Technical Abstract: We generated a sequence-ready BAC/PAC contig spanning approximately 5.5 Mb on the porcine chromosome 6q1.2, which represents a very gene-rich genome region. STS content mapping was used as the main strategy for the assembly of the contig and a total of 7 microsatellite markers, 51 gene-related STS and 127 STS corresponding to BAC and PAC end sequences were analyzed. The contig comprises 316 BAC and PAC clones covering the region between the genes GPI and LIPE. The correct contig assembly was verified by RH mapping of STS markers and comparative mapping of BAC/PAC end sequences using BLAST searches.
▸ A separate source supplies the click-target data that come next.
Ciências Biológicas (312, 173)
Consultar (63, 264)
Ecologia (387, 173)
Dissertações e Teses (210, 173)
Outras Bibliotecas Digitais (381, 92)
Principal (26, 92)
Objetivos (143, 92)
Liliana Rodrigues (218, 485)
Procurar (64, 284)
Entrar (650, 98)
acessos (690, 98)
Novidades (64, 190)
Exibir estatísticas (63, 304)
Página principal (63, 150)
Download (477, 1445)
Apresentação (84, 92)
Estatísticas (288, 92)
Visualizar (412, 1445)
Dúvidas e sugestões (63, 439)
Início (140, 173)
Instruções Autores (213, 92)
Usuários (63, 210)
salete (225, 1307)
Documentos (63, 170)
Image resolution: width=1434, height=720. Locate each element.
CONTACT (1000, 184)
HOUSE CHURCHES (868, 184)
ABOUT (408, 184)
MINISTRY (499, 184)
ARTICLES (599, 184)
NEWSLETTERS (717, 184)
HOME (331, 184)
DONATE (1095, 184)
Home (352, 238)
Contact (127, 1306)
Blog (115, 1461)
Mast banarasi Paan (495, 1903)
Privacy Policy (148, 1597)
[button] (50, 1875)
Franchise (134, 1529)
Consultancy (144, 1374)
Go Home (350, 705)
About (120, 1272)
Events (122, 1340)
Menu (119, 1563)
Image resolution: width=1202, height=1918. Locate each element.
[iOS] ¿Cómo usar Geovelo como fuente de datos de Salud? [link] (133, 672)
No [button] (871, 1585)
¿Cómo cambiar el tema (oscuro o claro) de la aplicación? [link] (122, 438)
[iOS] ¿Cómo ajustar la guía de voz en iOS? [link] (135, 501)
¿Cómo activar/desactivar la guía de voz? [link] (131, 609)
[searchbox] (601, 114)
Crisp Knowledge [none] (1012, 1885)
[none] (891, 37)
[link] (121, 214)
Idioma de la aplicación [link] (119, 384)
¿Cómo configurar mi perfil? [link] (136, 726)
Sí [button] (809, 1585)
The use of microsatellite primer pairs allowed the integration of the physical maps with the genetic map of this region. Comparative mapping of the porcine BAC/PAC contig with respect to the gene-rich region on the human chromosome 19q13.1 map revealed a completely conserved gene order of this segment, however, physical distances differ somewhat between HSA 19q13.1 and SSC 6q1.2. Three major differences in DNA content between human and pig are found in two large intergenic regions and in one region of a clustered gene family, respectively. While there is a complete conservation of gene order between pig and human, the comparative analysis with respect to the rodent species mouse and rat shows one breakpoint where a genome segment is inverted.